Assigned task:
In the passage on the Jimmy Carter Library and Museum, what role did Carter serve in while in the US Navy?

Excerpted text:
The many research materials at the library include oral histories and interviews. There are also many web-based materials available through the Internet. In some cases, library staff can print and mail various materials to requestors for a fee.  Some materials are available free of charge. See the library website for more details.

About The Jimmy Carter Museum

The museum is open to the public five days a week. One of the Jimmy Carter Library and Museum’s popular attractions is an exact replica of the Oval Office, which President Jimmy Carter occupied from 1977 to 1981. Jimmy Carter was our nation’s 39th President.

The Oval Office is the one room of the White House that a current president can have decorated and furnished exactly as he or she sees fit. The Oval Office exhibit in the Jimmy Carter Museum in Atlanta is frozen in time-it is decorated and furnished exactly as it was during the Carter presidency.

Visitors can also look at gifts at authentic campaign materials, news media excerpts from the Carter administration and gifts received by the White House from Americans and from foreign governments and citizens. The entire museum is a time capsule of the Carter Administration that promises plenty to see.

Many Other Opportunities Exist For Visitors Of All Ages

Guest authors and speakers are a constant attraction at the Jimmy carter Library and Museum. From presentations on Cold War spies to Civil War battles in Georgia and everything else that has a historical connection to American culture, the event list is ample and most of these offerings are free and open to the public.

The Jimmy Carter Library and Museum also offers many different opportunities for students in Georgia to visit and learn about US History and social studies subjects in a fun and interactive manner.

About Jimmy Carter

Jimmy Carter represented change for America in a lot of ways. Born James Earl Carter in 1924, he wasn’t destined to be a typical person of the Deep South. His father was a farmer best known for growing peanuts in the state of Georgia, where Jimmy grew up. His family was well off enough to have remained part of the old establishment.

It became apparent, however, that Jimmy Carter would do as so many successful Americans had done, and follow through on his own vision for success way beyond the boundaries of the comfortable-but-anonymous social position he could have stayed in simply going into the family business. He did return to the family business in 1953 after his father died.  He’d been serving in navy since graduating from the United States Naval Academy in 1946.

Americans of all ages best associate former President Carter with one particular word: volunteering. Volunteering had been in the President’s blood since his youth. In the US Navy, he’d served as a submariner. The Navy tells us that a sub is the only place where every participant is a volunteer.

Following his presidency, which ended in 1980 when his re-election bid ended in defeat by Republican challenger Ronald Reagan, Jimmy Carter didn’t become a silent face in history. He continued to serve the country as a volunteer. Together with his wife, Rosalynn, he developed a reputation as a humble icon through his work with Habitat For Humanity. Since 1984, both he and Rosalynn have continued to volunteer to build homes for needy Americans.

Data:
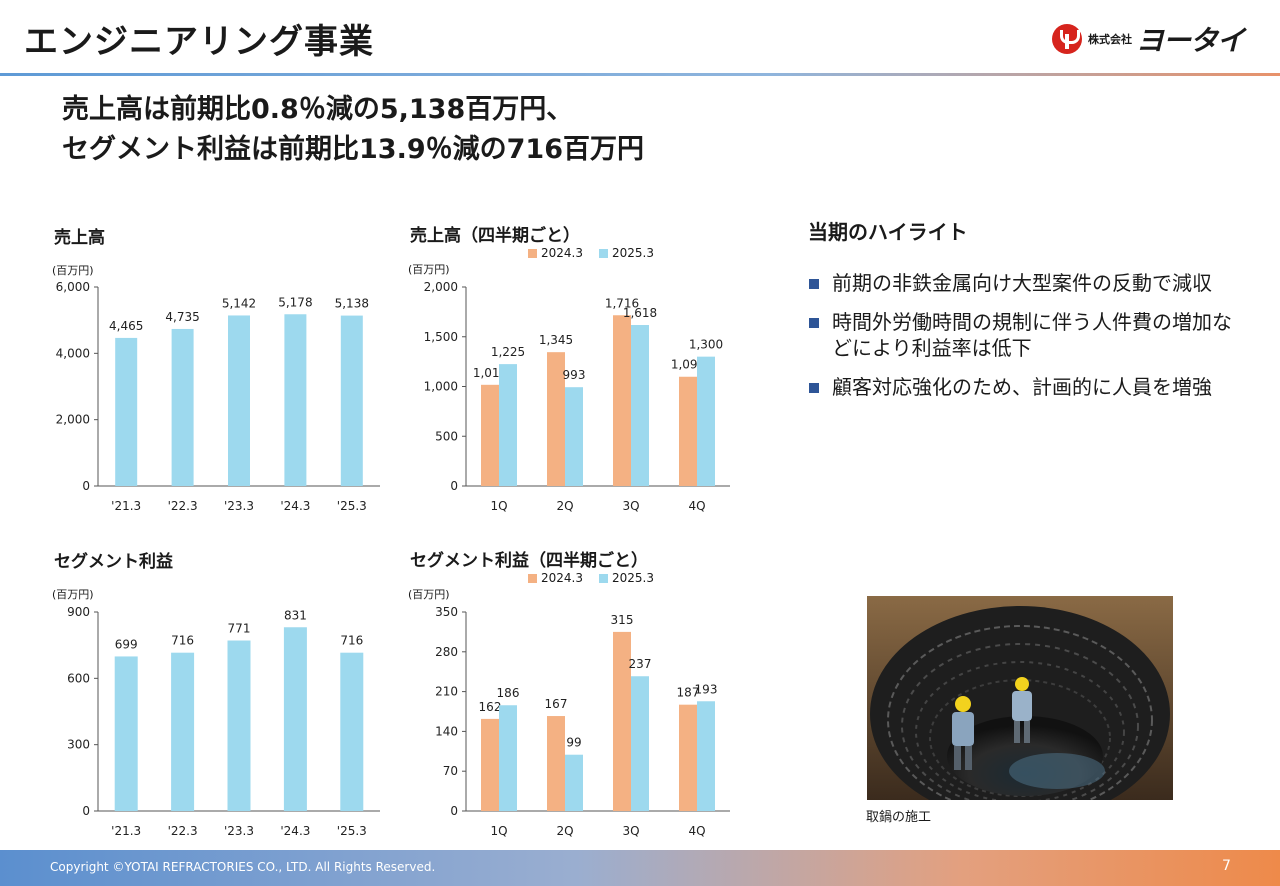 Image resolution: width=1280 pixels, height=886 pixels. I want to click on data-label: 1,225, so click(508, 352).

Result of this task:
He served as a submariner.